I’m gonna be honest about it, I’m not the biggest fan of ginger. I think its flavor can be kind of intrusive and sort of overwhelming. However, when you only use a little bit of it, for example in a smoothie or in these delicious bliss balls, it just add a little depth and warmth to the overall flavor of the dish.
These tiny bliss balls are real powerhouses with healthy whole food ingredients like fresh ginger, turmeric, nuts and seeds. For example, it is scientifically proven that ginger has plenty anti inflammatory and antioxidant characteristics. Interestingly, a 2012 study even showed that when mice with tumors were fed 100 mg ginger extract per kg body weight, their tumors decreased in size by 56%! Even though this study was done in mice, it still provides an interesting perspective of the positive effect that ginger may have on our body.
The same holds true for turmeric. Plenty studies (e.g. this one) have shown that the spice has anti inflammatory and antioxidant properties. This can help to treat diseases like Alzheimers, cystic fibrosis, certain types of cancers and more. Yet, even when you’re not ill at the moment, consuming turmeric might still be a good idea to help your body taking up iron.
Nuts and seeds perhaps have less of a “superfood” reputation than ginger and turmeric, but their macro’s are still pretty amazing, and if you’re following a (mainly) plant-based diet, snacking on some nuts every day is probably a good idea to up your protein intake, if you’re worried about that.
So even if you’re not too fond of ginger, don’t let it scare you and make these delicious and vibrant black & yellow bliss balls. Don’t forget to share your creation on Instagram with the #thathealthykitchen and tag me @thathealthykitchen. I love seeing your creations :)
- 60 gram cashews
- 40 gram macadamia's
- 40 gram (black) sesame seeds
- 3 cm piece fresh ginger (about 20 gram)
- 80 gram dried apricots
- ⅛ teaspoon turmeric
- 1 tablespoon maple syrup (optional)
- Roast the cashews and macadamia's until they're golden brown and fragrant. Set aside in a bowl to cool.

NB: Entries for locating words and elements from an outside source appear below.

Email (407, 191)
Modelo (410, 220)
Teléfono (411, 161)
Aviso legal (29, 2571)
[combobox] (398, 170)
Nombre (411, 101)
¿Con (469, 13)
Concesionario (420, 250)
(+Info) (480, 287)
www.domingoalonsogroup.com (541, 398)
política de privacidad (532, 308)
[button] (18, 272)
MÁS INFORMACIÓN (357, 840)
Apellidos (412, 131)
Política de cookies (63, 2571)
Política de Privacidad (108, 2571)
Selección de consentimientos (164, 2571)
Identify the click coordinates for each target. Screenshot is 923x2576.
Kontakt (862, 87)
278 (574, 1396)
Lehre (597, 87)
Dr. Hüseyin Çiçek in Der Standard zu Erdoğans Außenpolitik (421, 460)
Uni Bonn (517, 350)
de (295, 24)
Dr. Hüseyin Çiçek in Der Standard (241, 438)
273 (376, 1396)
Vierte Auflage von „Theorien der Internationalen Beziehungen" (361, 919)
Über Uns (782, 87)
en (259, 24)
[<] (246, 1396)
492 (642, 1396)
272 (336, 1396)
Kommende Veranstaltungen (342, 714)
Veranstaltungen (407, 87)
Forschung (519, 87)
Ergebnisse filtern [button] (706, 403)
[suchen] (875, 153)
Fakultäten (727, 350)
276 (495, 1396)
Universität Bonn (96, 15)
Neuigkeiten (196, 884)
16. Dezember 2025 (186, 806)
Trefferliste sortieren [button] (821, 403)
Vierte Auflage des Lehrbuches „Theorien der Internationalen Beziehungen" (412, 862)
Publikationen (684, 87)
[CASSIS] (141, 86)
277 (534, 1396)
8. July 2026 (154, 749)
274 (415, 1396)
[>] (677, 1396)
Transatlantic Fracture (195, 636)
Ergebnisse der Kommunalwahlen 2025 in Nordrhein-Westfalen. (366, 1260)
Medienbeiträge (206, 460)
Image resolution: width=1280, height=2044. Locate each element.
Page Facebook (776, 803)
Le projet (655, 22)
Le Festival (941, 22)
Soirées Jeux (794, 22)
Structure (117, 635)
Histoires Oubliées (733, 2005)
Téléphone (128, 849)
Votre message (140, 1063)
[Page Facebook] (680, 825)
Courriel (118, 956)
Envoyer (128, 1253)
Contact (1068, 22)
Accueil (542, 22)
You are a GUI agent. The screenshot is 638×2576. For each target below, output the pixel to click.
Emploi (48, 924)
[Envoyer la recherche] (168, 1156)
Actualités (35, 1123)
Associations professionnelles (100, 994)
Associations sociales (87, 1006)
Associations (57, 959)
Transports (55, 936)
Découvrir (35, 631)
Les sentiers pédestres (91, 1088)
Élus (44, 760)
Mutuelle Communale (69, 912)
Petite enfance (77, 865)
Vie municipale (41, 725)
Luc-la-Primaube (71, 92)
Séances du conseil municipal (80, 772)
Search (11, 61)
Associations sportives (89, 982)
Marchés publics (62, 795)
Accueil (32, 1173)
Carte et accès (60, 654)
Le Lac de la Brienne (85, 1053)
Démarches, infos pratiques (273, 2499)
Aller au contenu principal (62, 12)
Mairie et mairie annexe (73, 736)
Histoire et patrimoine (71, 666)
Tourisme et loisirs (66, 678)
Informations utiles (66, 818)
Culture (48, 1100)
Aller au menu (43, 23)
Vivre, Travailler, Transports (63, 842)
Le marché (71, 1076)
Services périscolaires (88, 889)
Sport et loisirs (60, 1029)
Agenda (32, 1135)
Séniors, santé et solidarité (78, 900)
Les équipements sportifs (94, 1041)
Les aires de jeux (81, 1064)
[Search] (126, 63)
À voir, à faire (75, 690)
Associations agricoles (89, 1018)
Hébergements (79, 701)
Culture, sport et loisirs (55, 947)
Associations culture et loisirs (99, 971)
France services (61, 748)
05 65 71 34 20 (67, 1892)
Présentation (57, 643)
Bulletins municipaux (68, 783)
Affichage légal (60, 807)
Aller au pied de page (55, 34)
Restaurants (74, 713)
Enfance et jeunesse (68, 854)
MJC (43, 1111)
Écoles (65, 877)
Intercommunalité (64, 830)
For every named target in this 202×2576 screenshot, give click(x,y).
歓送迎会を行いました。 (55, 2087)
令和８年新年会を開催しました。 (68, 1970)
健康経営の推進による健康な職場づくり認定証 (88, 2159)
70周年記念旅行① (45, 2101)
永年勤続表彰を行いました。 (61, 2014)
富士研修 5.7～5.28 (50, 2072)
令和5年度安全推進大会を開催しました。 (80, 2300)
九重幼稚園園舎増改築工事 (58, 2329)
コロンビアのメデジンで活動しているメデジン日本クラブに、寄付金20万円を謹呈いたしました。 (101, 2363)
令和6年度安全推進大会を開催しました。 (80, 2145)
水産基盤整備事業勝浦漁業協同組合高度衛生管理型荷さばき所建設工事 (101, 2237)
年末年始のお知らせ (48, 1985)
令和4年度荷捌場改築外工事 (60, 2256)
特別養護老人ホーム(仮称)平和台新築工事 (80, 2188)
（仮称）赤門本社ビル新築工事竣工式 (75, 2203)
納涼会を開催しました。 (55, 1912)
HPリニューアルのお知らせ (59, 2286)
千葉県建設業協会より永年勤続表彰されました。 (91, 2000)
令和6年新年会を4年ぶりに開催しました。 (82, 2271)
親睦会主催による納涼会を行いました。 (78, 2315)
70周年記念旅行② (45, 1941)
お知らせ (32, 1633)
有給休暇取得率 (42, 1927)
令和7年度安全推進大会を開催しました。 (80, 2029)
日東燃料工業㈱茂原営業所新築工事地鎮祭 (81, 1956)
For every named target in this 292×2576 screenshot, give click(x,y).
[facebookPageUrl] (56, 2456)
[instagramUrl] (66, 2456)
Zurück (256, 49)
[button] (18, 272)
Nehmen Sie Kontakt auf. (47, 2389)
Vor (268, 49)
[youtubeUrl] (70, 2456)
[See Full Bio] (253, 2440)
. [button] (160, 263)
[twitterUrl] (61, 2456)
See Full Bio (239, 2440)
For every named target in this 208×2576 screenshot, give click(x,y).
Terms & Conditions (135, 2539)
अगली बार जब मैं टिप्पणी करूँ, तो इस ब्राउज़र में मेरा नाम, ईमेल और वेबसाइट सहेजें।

- Then roast the sesame seeds in a pan until they're fragrant. Set aside in a bowl to cool.
- Put all the ingredients, except the sesame seeds and maple syrup, in a food processor and blend. It may take a while for the mixture to become one ball and sticky, up to 4 minutes.
- If it takes more than that, or if the mixture isn't sticky enough, you may want to add a little bit of maple syrup to make it stickier.
- With wet (!) hands, form 12 balls. Roll them through the roasted sesame seeds to finish them.